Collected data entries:
----

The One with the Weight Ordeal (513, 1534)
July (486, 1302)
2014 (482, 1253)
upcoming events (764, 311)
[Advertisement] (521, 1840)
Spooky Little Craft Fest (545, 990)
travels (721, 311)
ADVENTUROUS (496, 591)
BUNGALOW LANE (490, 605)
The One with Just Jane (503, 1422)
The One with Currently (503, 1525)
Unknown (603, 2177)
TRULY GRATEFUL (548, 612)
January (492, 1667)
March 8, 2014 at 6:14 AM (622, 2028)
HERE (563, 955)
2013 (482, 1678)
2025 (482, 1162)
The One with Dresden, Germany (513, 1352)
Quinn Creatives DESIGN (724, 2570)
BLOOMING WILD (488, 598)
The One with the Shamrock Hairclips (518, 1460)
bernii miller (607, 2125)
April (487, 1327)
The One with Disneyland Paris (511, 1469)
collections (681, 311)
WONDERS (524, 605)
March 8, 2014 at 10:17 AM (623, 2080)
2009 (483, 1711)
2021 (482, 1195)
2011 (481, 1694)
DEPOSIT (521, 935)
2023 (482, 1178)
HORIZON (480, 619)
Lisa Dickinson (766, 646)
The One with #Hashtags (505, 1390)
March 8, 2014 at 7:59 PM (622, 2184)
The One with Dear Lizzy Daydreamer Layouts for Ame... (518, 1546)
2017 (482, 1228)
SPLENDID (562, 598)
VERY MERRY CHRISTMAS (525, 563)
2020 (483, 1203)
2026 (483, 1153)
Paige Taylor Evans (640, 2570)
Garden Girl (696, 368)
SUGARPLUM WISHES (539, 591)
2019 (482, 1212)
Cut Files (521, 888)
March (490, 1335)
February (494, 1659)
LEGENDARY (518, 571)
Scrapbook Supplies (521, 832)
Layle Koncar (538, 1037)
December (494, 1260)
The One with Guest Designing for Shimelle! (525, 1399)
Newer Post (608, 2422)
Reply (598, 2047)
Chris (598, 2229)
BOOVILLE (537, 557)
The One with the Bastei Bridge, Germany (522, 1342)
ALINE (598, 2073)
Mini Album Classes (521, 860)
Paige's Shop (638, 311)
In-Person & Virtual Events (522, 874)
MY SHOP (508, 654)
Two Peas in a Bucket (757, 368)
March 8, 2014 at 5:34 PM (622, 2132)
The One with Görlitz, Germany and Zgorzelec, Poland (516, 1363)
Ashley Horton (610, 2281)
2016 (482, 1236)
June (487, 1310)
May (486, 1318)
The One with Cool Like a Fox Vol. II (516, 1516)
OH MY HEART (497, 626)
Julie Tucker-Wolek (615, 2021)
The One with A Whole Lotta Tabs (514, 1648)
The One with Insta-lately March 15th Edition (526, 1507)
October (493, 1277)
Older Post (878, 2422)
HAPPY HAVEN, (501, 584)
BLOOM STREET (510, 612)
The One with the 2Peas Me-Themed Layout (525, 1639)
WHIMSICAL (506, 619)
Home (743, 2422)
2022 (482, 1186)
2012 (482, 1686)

----

What needs to be done »
Where a line above holds the string "Germany", show that line.

Answer to the exercise »
The One with Dresden, Germany (513, 1352)
The One with the Bastei Bridge, Germany (522, 1342)
The One with Görlitz, Germany and Zgorzelec, Poland (516, 1363)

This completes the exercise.